(Extracted information Opens)

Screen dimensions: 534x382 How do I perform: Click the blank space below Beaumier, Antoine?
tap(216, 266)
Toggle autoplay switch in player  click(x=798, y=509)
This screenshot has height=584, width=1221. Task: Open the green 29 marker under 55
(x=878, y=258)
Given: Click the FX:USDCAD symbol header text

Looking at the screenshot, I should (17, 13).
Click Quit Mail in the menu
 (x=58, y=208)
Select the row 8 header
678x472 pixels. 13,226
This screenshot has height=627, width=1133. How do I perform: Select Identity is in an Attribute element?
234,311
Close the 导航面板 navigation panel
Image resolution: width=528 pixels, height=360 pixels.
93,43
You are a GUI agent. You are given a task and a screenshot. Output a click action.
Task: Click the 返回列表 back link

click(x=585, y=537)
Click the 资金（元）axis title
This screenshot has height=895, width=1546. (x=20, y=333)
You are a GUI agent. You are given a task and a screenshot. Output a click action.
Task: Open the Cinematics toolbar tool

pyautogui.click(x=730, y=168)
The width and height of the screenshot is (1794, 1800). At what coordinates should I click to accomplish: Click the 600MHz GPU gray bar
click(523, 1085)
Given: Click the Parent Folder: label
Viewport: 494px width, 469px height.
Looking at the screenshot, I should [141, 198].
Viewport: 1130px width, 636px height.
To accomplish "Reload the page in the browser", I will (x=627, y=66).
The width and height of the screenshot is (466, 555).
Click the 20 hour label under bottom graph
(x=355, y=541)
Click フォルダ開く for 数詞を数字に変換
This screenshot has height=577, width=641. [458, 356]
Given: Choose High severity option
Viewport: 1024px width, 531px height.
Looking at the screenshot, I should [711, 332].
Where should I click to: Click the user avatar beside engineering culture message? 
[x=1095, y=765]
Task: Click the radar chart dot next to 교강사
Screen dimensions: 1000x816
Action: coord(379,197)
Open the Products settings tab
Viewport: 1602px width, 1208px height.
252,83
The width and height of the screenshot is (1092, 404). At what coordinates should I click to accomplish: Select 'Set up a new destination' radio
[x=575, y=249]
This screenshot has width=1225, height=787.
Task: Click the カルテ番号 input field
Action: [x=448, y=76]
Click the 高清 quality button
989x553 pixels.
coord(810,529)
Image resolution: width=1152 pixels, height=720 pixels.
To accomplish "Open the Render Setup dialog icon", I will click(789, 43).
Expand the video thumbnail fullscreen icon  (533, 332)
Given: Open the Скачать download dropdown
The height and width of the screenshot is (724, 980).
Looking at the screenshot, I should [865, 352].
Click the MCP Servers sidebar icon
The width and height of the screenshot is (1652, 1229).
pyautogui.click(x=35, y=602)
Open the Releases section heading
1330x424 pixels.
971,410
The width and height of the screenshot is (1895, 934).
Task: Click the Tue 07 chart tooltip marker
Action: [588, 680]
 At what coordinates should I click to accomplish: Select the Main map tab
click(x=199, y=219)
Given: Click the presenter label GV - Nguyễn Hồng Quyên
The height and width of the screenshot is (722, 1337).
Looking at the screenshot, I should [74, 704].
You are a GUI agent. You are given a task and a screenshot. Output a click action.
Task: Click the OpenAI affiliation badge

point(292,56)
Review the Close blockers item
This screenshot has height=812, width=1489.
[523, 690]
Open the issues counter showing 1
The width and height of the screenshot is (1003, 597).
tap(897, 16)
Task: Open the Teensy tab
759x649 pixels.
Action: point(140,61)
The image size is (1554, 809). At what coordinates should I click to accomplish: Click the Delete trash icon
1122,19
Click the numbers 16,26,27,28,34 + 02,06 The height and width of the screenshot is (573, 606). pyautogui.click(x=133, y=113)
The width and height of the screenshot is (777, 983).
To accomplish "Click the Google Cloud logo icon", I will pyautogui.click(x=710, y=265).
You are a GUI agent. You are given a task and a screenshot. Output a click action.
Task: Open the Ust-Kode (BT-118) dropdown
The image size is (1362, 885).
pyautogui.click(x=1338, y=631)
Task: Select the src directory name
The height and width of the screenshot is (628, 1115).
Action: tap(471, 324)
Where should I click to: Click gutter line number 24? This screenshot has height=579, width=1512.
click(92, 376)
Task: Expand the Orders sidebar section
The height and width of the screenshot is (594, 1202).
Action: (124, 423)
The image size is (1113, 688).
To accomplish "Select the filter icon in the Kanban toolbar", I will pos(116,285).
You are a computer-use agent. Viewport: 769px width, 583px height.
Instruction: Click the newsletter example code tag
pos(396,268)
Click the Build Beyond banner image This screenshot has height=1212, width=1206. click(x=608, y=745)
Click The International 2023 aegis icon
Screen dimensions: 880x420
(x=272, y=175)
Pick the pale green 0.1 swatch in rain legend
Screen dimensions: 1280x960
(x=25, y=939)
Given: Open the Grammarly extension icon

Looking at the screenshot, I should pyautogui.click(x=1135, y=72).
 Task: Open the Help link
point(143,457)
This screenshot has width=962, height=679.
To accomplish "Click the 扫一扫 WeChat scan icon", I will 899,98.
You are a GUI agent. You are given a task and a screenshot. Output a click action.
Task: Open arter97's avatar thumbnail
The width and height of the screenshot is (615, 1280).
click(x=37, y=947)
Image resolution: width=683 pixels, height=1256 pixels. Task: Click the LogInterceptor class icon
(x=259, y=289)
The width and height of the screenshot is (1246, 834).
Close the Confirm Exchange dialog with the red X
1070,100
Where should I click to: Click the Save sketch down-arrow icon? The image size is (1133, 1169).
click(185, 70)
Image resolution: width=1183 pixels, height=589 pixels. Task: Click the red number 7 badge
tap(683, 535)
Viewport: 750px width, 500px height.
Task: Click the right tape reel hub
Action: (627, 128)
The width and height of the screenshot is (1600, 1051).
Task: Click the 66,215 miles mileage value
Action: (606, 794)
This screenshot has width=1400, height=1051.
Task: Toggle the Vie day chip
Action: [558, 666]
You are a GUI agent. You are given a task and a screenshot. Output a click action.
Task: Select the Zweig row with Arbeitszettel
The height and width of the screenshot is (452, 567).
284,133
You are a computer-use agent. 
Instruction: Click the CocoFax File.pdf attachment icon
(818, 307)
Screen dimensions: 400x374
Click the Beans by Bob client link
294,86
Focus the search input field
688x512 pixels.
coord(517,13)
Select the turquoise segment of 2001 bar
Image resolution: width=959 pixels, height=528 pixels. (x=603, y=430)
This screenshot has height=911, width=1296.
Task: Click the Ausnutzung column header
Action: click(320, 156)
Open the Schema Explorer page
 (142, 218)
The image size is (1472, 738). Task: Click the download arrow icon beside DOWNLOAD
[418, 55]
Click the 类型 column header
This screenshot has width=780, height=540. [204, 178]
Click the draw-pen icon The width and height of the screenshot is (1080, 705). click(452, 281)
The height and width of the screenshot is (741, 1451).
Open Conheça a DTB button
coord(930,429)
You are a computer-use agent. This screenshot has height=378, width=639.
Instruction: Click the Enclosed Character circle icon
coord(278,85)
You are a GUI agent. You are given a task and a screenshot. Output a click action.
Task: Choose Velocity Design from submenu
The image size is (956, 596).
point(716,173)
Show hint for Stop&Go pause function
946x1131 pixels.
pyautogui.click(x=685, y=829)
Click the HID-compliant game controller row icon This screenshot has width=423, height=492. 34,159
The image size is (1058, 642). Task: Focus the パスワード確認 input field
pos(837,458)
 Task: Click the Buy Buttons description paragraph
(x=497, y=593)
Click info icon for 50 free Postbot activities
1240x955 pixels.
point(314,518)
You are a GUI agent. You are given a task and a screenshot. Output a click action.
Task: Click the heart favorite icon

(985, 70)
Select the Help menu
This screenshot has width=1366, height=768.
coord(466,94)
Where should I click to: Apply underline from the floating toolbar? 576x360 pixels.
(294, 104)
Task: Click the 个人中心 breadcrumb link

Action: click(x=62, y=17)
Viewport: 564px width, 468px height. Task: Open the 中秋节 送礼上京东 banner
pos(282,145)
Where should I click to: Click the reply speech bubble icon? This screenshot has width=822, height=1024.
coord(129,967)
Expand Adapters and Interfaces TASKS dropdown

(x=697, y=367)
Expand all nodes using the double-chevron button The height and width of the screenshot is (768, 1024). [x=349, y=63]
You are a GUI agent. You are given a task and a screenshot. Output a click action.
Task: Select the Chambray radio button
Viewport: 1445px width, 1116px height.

(Extracted information Closes)

Lines holding the word "Choose" are the answer; copy each one from the records above.

Given: Choose High severity option
Task: Choose Velocity Design from submenu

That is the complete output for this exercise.